Your original post referred to a set of equations relating Cartesian coordinates to toroidal coordinates. These equations define everything and they are all I have to go on! There is no room for "intuition" anymore. Now if you wish to define some other kind of coordinates, that is up to you. You are free to do what you wish but then you have to tell me what they are!

It may be none of my business but what do you want these coordinates for? Do you have some problem or project where the "ring of baloney" would seem
appropriate? Then it may well be that you in fact need some coordinates other than the ones described by the equations in your original post! Mull it over.

 

OK, now I know what you are aiming for, but what role does the torus play in this?

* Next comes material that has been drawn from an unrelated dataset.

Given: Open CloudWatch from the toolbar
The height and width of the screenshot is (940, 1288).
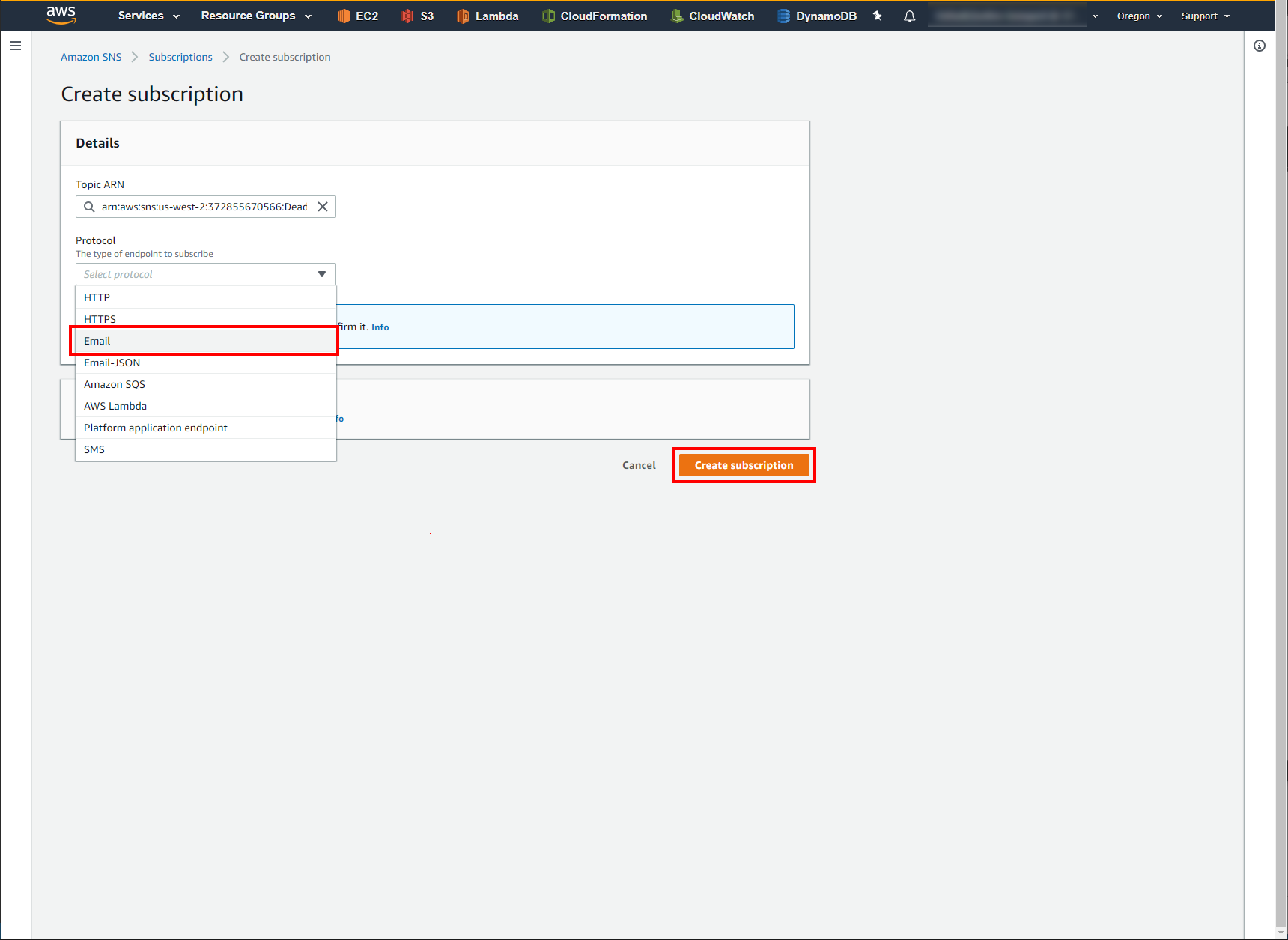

I assume that (x,y,z) are the Cartesian coordinates. a and b are the major and minor radii of the torus, respectively; A is the angle for the rotation in the xy-plane; B is the angle for a rotation in the xz-plane. These equations tell you the Cartesian coordinates (x,y,z) of any point on the torus with fixed parameters a and b and the two coordinates A and B.
This is not a relation between two coordinate systems. Why? Because the (x,y,z) can describe any point in 3D space, whereas A and B describe only those points
on the surface of a particular torus characterised by a and b.

How are you going to specify four things (a,b,A,B) given only three coordinates (x,y,z)? Suppose you choose some value for b. Then, from z you might be able to calculate B = arcsin(z/b). Then you might be able to get a from
(x² + y²). Finally A=arctan(y/x). But this will be to no avail because a and B will depend upon the value that you chose for b; i.e. your "coordinate system" transformation is not unique.

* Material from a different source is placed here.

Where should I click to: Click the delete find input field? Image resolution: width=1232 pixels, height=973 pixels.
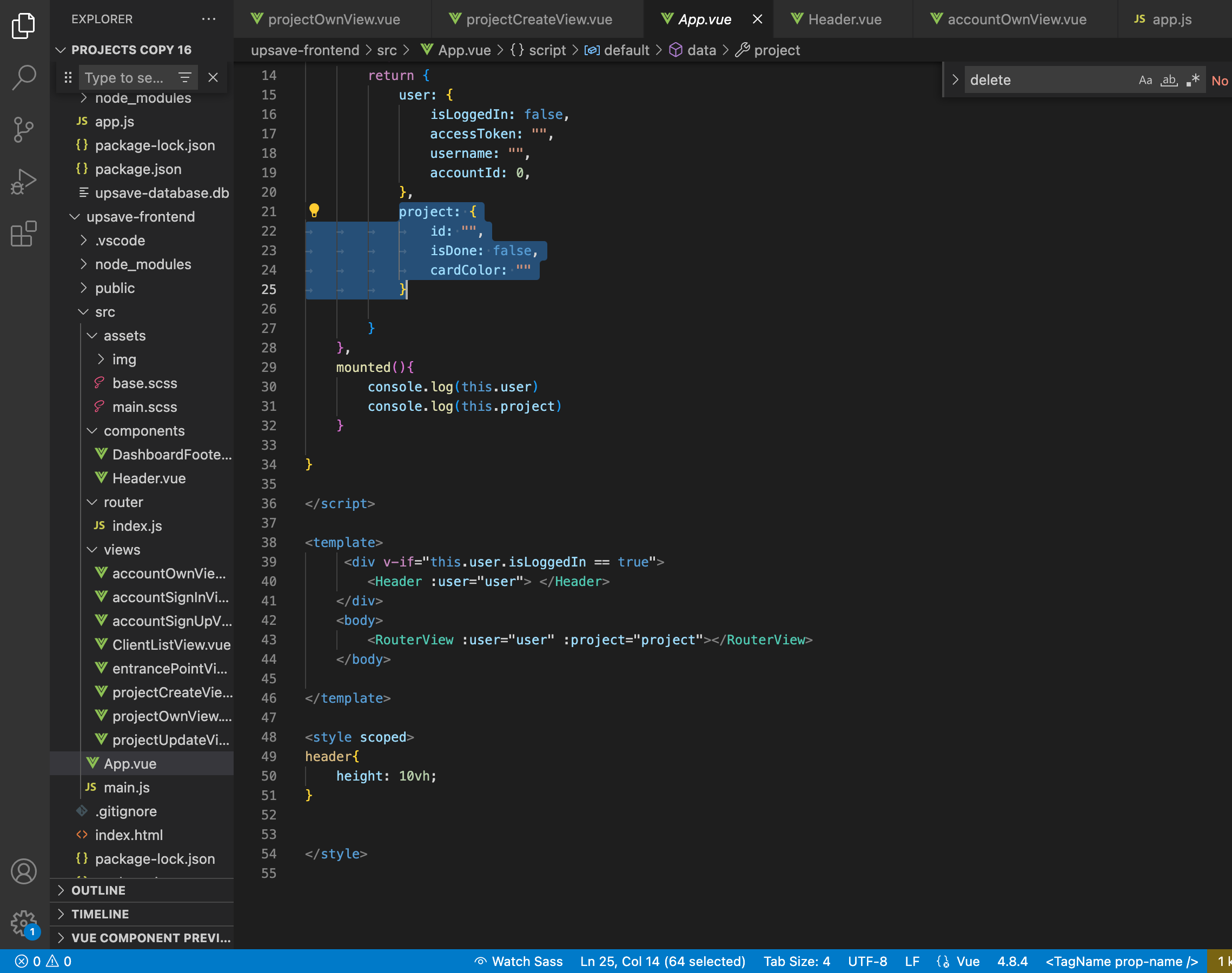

In summary: either you wish to express points on the surface of a particular torus in terms of Cartesian coordinates, in which case you can only go one way (a,b,A,B ---> x,y,z) OR
you wish to express all points in 3D in terms of several different coordinate systems that can do this (e.g. the toroidal coordinates of the OP), in which case it is usually possible to obtain one set of coordinates from the other.

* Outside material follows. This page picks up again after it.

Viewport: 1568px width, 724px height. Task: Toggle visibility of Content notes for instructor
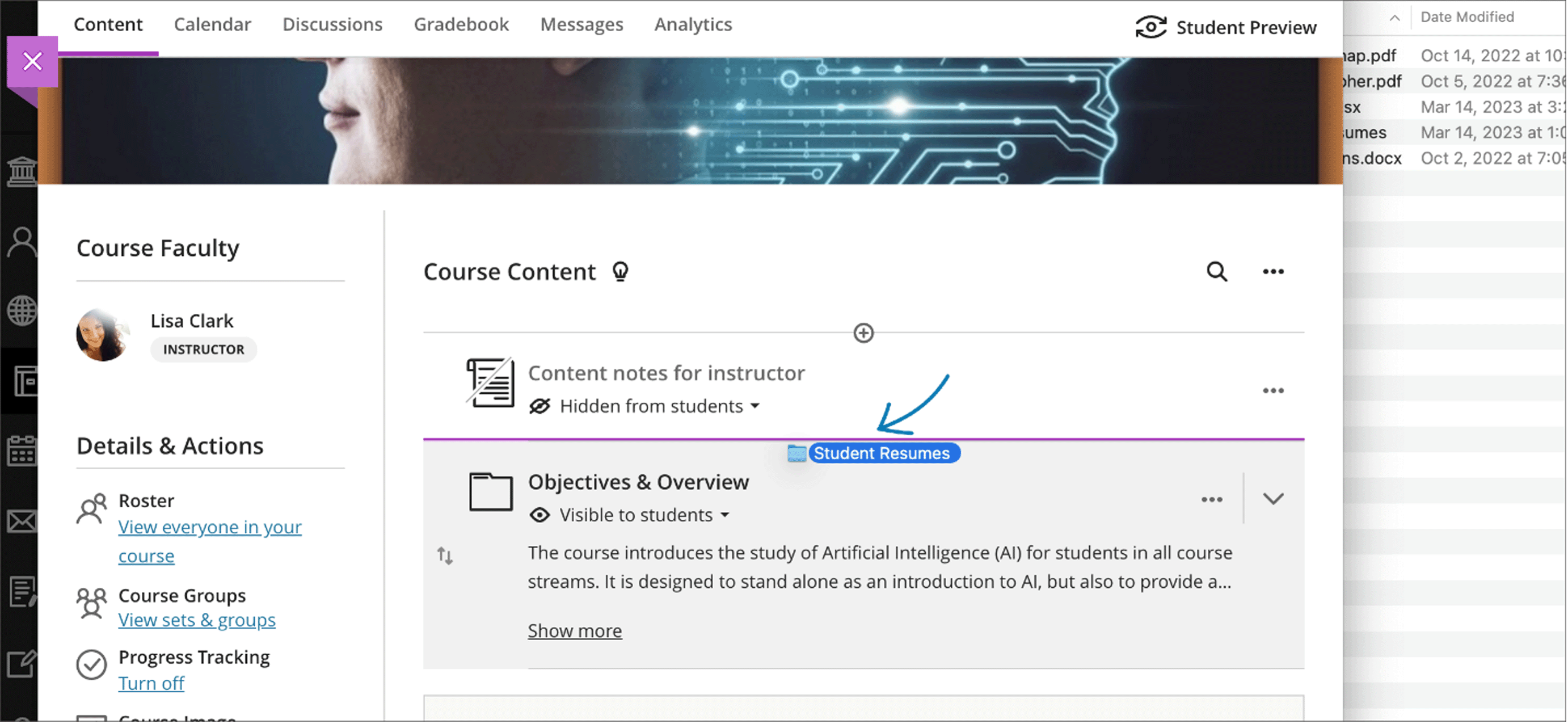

"Not I", said the cat. Life is too short to keep up with Wikipedia.

 

OK. How about the point (1,0,100)? Remember that b must not be greater
than "a" in a torus.

No, I haven't seen the broccoli stuff before. Nice. There is a publication about
3D fractals: Lasenby, J, R. Lasenby, A. Lasenby, and R. Wareham. "Higher
dimensional fractals in geometric algebra."
Technical Report CUED/F-INFENG/TR.556, Cambridge University
Engineering Department, 2006. Might be interesting for you.